The reason, says Adobe in its new digital index (ADI), is the increase in screen size that has caused the larger phones to be both a “lean forward” and a “lean back” device. Consumers would rather have one device that can perform many functions than multiple, specialized devices.

“Browsing growth by [tablets] has decreased significantly, and we think this is mainly because smartphone screens are getting bigger. Now, instead of buying both a smartphone and a tablet, people are opting for ‘phablets’ and relying on just this one device—with a larger screen—for all of their browsing,” stated Tamara Gaffney, principal at ADI, in a blog post today.

The parallel rise in the popularity of mobile video finds its roots in the same cause.

The trend in phablet adoption is happening globally, although some regions are converting more slowly than others.
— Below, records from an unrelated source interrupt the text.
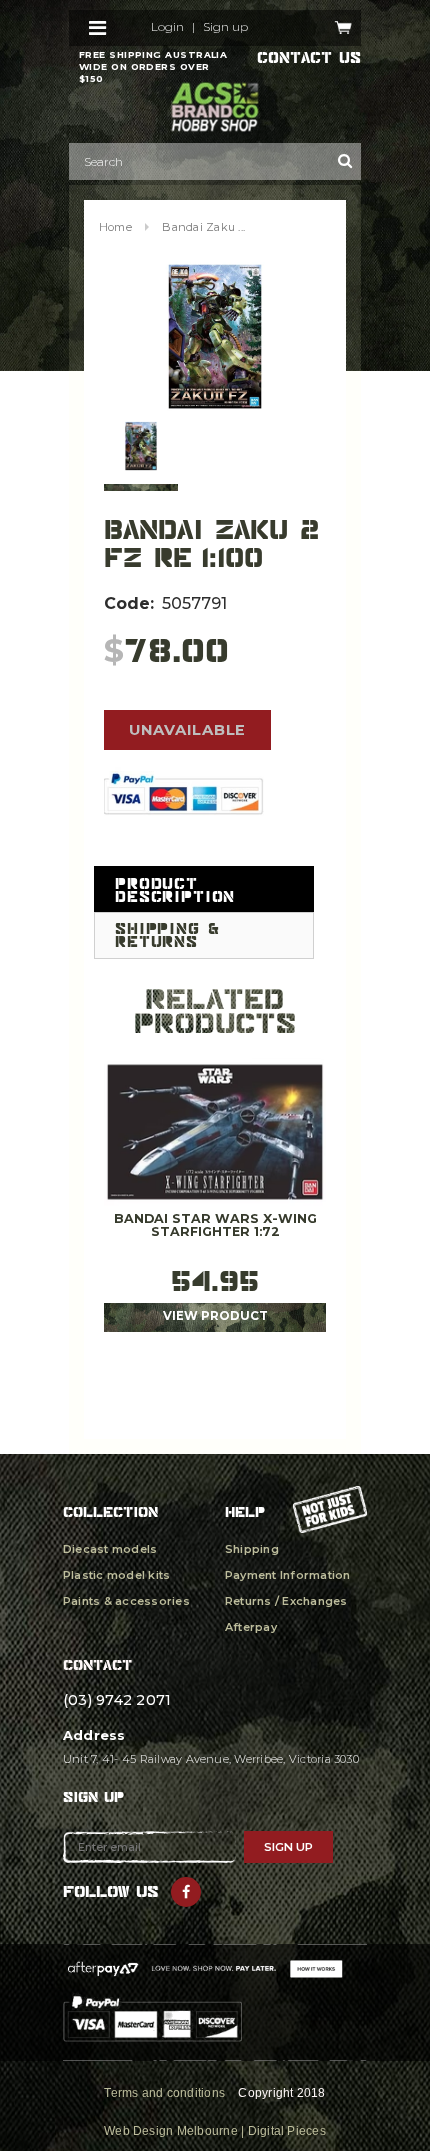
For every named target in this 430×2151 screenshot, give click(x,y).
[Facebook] (186, 1892)
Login (167, 27)
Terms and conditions (164, 2093)
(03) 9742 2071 (117, 1700)
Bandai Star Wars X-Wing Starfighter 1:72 (215, 1225)
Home (115, 227)
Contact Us (309, 58)
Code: (129, 603)
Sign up (225, 27)
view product (215, 1316)
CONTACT (97, 1664)
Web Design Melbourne (171, 2131)
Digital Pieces (287, 2131)
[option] (215, 336)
Fourteen of the 17 Europe, Middle East and Africa (EMEA) countries analyzed show total mobile visits growing by 30% or more Year-over-Year (YoY); all 17 showed growth of at least 22%. In APAC and North America, the countries analyzed all showed over 28% growth in total mobile visits.

China, of course, had astounding growth in mobile visits, increasing 50% YoY. Saudi Arabia had equally impressive growth rates, with 61% growth YoY. Overall, states Gaffney, mobile must become a “strategic priority,” and organizations have to keep up with changing mobile habits or be left behind.